**What you should do**
Set down, exactly and with nothing added, the lines running from the one that holds "Where should I" to the final line of the records. Pictures stay out of the copy.

──────────────────────────────

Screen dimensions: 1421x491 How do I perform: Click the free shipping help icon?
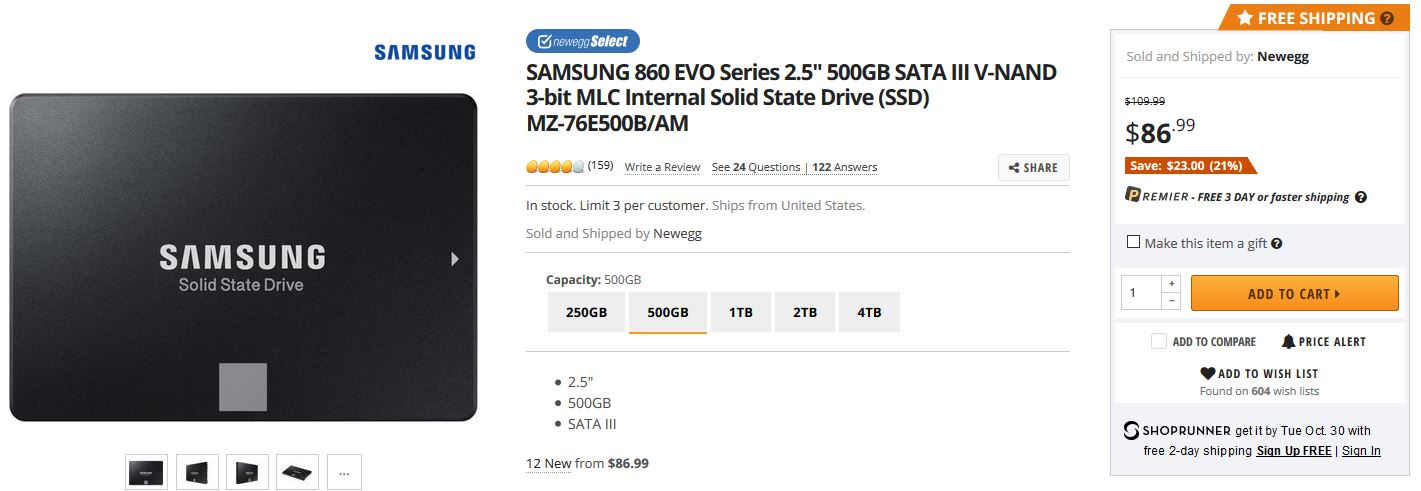click(1387, 18)
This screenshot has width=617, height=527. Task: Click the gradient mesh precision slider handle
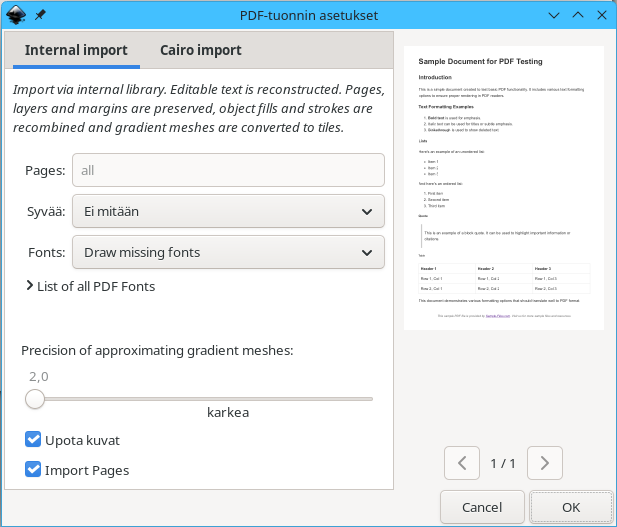[35, 399]
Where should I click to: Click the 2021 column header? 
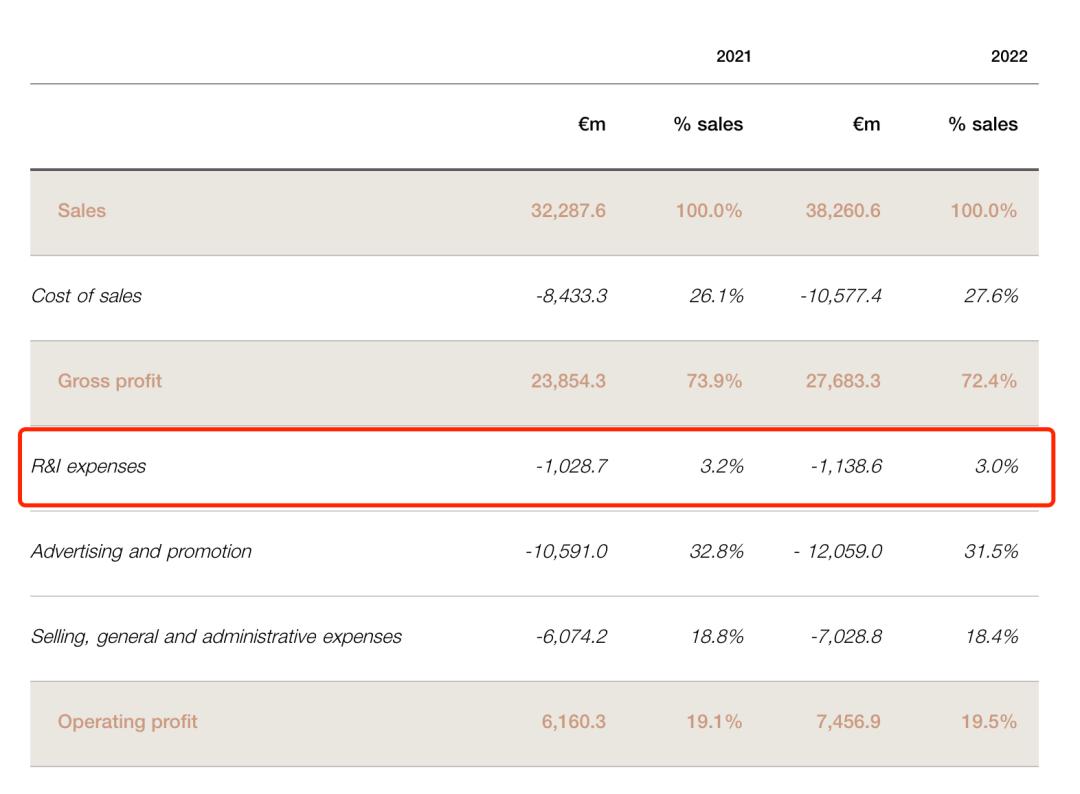coord(733,57)
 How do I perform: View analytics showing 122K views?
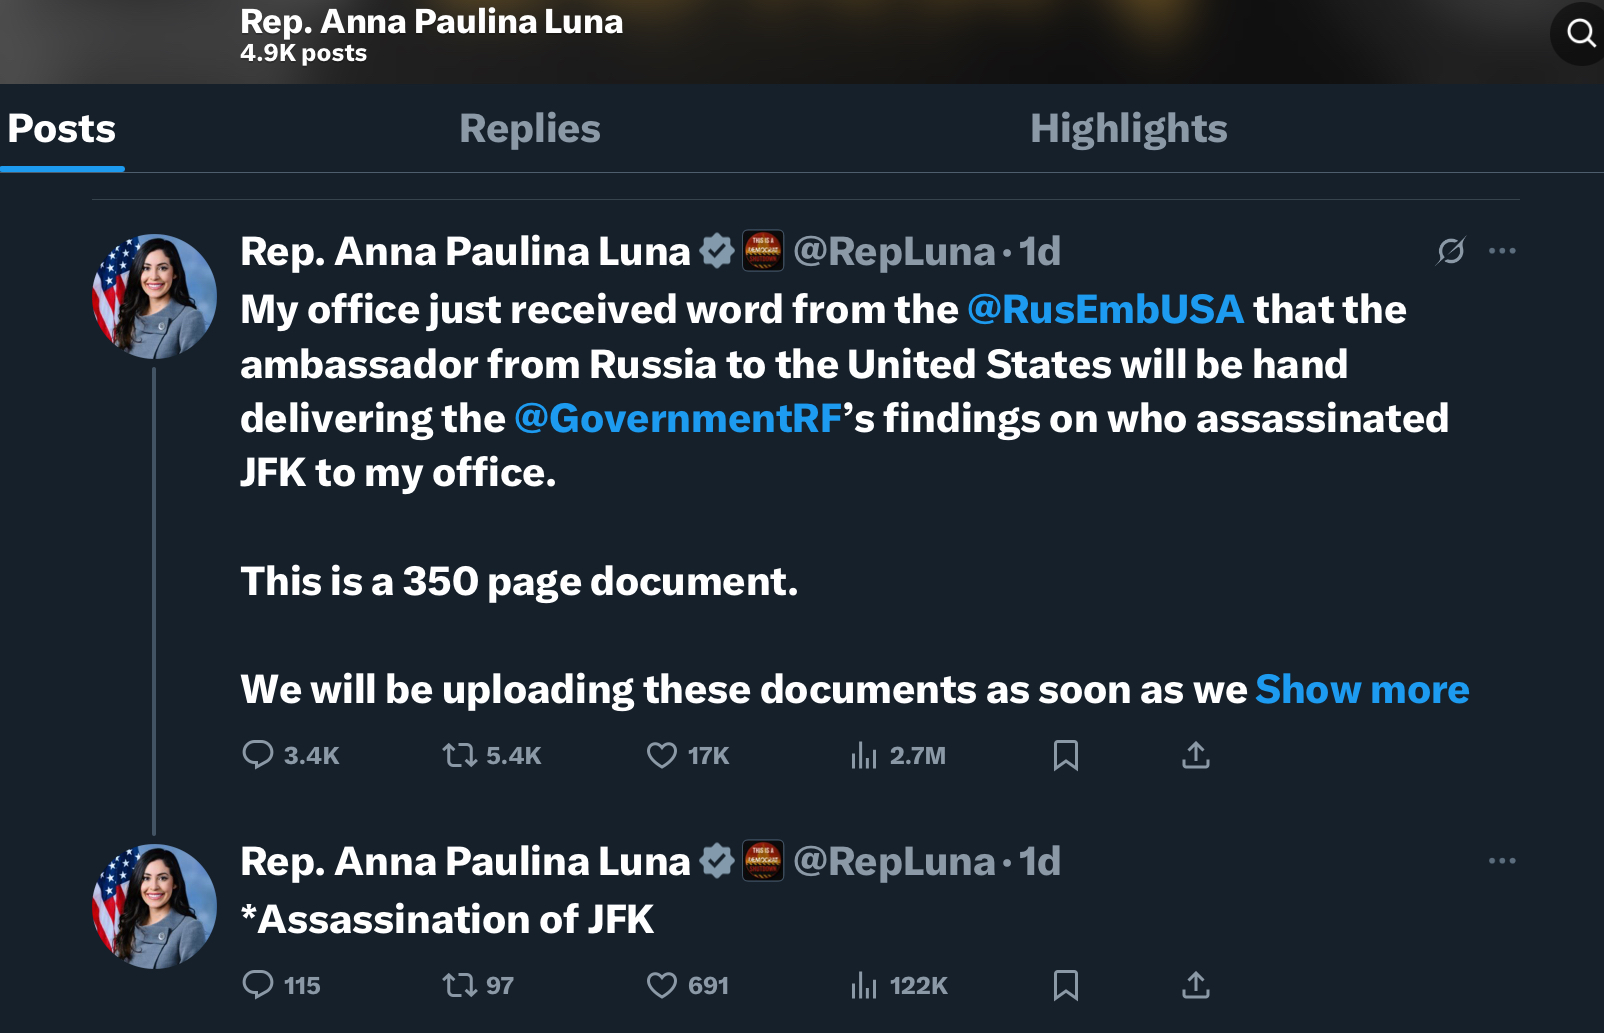click(x=864, y=985)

──────────────────────────────

**Solution to this problem**
Where should I click to: Click the 2021 column header? 
coord(733,57)
 How do I perform: View analytics showing 122K views?
click(x=864, y=985)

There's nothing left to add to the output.